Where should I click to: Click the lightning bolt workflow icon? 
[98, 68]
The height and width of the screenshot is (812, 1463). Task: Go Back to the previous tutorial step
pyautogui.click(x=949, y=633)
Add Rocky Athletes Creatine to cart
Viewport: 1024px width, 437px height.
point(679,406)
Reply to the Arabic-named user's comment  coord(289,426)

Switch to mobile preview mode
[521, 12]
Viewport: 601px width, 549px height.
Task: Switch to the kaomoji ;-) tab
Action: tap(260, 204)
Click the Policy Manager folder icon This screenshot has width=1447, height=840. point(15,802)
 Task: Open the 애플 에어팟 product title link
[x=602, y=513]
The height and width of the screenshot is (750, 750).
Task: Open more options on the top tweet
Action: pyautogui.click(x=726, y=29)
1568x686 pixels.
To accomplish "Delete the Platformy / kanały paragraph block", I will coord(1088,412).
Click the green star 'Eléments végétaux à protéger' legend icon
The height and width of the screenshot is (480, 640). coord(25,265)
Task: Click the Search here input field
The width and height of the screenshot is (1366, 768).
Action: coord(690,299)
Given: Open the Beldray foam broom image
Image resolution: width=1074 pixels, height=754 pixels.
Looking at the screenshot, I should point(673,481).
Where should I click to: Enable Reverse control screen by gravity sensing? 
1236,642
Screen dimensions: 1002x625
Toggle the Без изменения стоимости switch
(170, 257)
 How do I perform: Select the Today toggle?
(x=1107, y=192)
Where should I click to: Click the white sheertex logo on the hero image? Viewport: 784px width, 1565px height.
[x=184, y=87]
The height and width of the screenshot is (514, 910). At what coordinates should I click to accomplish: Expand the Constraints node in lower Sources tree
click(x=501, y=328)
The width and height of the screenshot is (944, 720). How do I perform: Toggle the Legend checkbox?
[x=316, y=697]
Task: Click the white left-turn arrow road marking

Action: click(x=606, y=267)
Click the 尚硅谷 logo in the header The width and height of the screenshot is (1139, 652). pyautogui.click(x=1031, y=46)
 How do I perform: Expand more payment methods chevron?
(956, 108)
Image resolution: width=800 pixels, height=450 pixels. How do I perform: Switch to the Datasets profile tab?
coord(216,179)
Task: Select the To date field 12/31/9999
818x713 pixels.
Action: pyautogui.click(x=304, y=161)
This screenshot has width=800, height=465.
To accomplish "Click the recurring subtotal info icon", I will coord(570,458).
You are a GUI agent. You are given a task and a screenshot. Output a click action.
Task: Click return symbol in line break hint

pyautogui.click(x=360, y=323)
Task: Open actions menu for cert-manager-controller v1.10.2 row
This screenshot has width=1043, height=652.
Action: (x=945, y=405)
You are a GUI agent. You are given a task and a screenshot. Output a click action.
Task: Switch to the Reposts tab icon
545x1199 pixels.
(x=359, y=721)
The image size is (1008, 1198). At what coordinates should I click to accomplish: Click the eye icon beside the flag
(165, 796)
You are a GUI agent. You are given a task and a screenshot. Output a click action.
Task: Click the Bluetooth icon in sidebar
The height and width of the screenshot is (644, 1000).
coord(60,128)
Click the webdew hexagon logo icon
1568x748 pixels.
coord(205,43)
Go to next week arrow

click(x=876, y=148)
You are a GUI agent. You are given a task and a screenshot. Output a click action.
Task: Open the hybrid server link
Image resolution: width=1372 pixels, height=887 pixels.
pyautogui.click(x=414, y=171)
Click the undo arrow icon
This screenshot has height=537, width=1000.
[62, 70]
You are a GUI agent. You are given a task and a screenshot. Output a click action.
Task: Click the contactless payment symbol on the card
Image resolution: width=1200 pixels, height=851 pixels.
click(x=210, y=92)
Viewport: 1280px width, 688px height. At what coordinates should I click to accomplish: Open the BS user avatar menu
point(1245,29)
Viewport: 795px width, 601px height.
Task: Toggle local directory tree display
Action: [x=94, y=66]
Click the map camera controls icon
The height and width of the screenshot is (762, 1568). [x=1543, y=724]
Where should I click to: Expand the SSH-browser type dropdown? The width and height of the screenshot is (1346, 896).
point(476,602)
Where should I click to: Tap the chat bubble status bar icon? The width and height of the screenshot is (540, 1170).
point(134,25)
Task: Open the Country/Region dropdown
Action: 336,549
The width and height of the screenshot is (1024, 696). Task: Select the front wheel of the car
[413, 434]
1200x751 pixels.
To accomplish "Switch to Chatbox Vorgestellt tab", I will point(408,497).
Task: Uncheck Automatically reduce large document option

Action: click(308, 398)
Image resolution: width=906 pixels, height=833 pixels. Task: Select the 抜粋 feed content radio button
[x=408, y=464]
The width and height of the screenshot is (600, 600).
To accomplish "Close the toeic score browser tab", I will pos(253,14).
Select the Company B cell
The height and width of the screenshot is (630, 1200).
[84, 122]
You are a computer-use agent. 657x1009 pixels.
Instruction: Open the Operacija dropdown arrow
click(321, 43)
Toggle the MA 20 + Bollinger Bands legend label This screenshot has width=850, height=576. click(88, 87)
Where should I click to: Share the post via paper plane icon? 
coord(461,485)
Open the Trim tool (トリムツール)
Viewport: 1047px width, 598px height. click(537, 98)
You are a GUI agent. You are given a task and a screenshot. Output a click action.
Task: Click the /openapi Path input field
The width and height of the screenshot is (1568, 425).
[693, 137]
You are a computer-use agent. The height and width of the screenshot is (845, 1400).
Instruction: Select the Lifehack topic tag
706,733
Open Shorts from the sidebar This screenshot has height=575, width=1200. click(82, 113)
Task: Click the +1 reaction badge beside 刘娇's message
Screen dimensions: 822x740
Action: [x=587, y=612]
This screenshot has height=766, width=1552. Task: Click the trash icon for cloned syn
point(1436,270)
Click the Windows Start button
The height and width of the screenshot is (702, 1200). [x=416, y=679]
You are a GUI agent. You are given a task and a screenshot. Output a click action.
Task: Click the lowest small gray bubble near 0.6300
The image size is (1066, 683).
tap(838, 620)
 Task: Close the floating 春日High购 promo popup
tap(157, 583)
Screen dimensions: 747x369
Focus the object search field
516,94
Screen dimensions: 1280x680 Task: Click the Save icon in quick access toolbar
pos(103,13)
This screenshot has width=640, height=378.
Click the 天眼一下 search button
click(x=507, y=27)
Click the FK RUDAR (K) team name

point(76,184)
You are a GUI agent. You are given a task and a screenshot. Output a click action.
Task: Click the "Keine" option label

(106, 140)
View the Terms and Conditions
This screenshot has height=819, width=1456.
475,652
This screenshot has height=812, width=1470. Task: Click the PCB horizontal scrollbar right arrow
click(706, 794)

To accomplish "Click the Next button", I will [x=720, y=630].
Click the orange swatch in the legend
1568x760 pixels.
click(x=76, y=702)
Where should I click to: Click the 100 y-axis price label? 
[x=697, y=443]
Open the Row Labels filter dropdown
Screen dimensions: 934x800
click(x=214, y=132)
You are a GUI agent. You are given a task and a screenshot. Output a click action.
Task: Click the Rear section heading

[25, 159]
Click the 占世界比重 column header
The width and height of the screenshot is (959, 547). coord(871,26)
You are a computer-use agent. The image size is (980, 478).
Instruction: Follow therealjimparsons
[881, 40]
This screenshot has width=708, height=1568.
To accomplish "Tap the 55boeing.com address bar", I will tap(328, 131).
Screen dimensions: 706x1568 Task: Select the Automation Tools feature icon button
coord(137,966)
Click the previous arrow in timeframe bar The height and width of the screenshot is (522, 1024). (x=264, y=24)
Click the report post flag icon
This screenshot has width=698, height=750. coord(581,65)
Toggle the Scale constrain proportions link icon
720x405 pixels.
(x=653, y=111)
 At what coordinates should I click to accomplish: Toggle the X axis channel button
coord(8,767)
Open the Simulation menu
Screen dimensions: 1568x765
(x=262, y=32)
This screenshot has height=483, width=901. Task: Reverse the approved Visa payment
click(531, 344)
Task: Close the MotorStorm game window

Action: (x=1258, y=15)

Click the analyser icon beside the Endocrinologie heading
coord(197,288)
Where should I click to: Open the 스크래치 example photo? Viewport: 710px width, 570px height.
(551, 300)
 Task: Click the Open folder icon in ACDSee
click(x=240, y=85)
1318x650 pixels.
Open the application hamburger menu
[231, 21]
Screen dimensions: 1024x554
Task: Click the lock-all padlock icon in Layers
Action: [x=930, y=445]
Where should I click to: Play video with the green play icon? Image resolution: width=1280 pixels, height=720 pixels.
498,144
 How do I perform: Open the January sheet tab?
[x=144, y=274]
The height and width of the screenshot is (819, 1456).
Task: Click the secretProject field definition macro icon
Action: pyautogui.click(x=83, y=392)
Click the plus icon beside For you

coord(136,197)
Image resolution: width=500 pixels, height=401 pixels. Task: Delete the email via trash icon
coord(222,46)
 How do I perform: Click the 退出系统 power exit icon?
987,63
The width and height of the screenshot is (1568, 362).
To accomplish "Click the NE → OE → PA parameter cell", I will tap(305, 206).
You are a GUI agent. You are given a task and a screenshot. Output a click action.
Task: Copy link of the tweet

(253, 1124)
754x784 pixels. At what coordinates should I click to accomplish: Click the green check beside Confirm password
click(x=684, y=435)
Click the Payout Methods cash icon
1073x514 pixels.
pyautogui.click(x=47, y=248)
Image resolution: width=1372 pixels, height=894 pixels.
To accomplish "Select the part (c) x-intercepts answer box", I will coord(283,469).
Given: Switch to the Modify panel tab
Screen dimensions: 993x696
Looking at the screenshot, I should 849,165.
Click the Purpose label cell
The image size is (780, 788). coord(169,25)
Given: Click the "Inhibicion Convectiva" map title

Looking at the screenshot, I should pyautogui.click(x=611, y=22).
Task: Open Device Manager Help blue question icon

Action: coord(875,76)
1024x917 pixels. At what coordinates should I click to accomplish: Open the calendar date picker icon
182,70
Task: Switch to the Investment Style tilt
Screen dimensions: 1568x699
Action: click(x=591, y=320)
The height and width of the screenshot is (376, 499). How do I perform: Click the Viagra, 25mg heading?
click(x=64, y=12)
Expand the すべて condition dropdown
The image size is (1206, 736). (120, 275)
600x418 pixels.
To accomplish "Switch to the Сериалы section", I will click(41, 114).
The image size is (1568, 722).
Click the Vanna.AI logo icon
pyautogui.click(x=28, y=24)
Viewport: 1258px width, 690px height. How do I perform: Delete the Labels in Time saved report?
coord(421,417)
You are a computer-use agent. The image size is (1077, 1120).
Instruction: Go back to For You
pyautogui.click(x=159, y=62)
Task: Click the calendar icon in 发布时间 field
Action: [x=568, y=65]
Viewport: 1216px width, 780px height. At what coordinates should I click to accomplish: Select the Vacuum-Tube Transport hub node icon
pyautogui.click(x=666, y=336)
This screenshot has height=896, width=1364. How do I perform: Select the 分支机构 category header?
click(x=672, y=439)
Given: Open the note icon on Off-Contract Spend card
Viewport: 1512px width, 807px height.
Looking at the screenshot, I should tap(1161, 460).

## [YOUR ASSIGNMENT]
Please tally each line in the material above that contains "sidebar", and let the number be your entire reply.

## [THE COMPLETED TASK]
2